Carabin prevents dangerous TLR9‐induced Erk activation in BCR‐stimulated B cells
In order to obtain mechanistic insight into the previous results, we investigated the BCR and TLR9 pathways, which both could be involved. Carabin‐sufficient or ‐deficient purified B cells were in vitro cultured after BCR stimulation (anti‐IgM) and/or TLR9 stimulation (CpG‐DNA) before Erk phosphorylation and IκB‐α activation were measured. Carabin‐deficient B cells presented an increase and an acceleration of Erk phosphorylation after anti‐IgM stimulation compared to control B cells (Fig 7A and D) confirming the data obtained by flow cytometry (Fig 4E) without any modification of NF‐κB activation (Fig 7A). NF‐κB activation following CpG‐DNA stimulation alone was not modified by the lack of Carabin in B cells, and under our experimental conditions, CpG‐DNA did not induce any activation of the Erk pathway in Carabin‐deficient or control B cells (Fig 7B and D). Interestingly, CpG‐DNA induced not only an increased but also a sustained Erk phosphorylation in BCR‐stimulated, Carabin‐deficient B cells (Fig 7C and D).

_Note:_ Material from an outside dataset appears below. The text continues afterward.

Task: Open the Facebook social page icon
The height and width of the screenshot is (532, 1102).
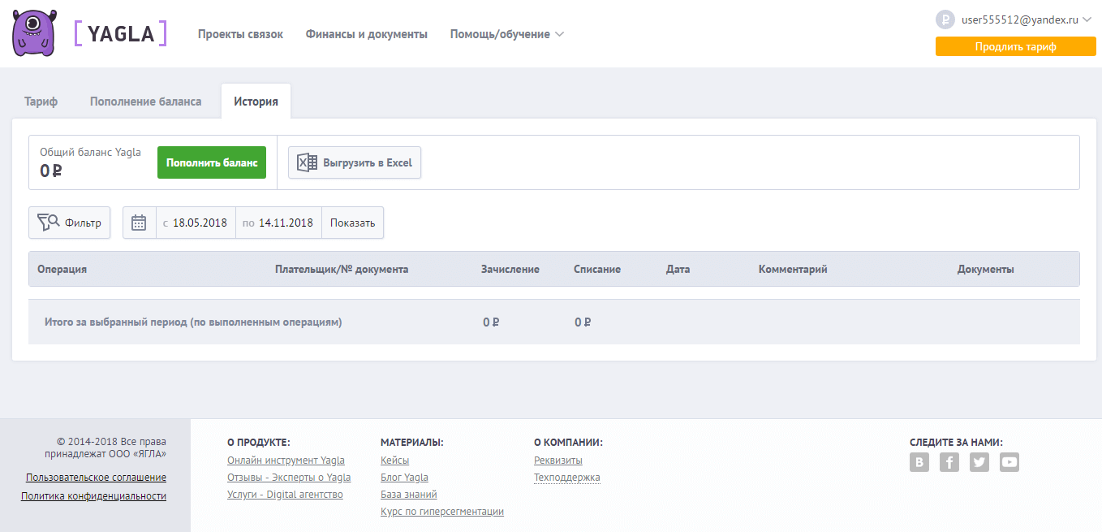Action: click(949, 462)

The expression of the Erk target gene Egr1 was also increased by the costimulation (Fig 7E). Because Egr1 has been shown to regulate activation‐dependent CD44 transcription in B cells (Dinkel et al, 1997; Maltzman et al, 1996), we analysed CD44 expression after BCR and TLR9 costimulation and showed that the increase of CD44 expression after costimulation is higher in B cells from Carabin−/− mice compared to Carabin+/+ mice (Supporting Information Fig 12A and B). A connection between TLR9 activation and Ras activation has already been described in macrophages (Xu et al, 2003). Taken together, these results strongly suggest that this Ras‐TLR9 crosstalk could also exist in B cells and that Carabin, by negatively regulating Ras activation, prevents excessive BCR‐dependent B‐cell activation, which could be provoked by TLR9 co‐stimulation (Supporting Information Fig 13).

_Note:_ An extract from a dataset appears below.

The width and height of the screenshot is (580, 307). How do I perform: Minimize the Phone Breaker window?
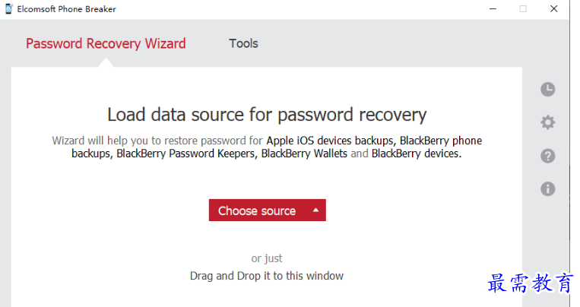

Carabin was initially identified by transcriptome analysis of murine and human SLE B cells during clinically inactive phases of the disease. The low level of Carabin mRNAs in these cells incited us to define the function of this protein in B cells through a functional genomic approach and to investigate the way by which carabin deficiency could lead to Lupus flares.
Here, we show that Carabin is a negative regulator of B cells. The KD or KO of Carabin in B cells triggers an acceleration of Erk phosphorylation and an accelerated response to both T‐dependent and T‐independent antigens. Our results further confirm in murine T cells the phenotype of Carabin deficiency by showing an increased phospho‐Erk expression (Pan et al, 2007). In addition, we show an increased expression of activation markers in stimulated Carabin KO T cells, which was associated with an increased proliferation. However, it seems that the consequences of Carabin deficiency in T and B cells are noticeably different, although both share the common acceleration of the Erk pathway after antigen‐specific stimulation. This suggests that the Erk pathways display some differences in B and T cells, either in the molecular partners or in the downstream targets of Erk.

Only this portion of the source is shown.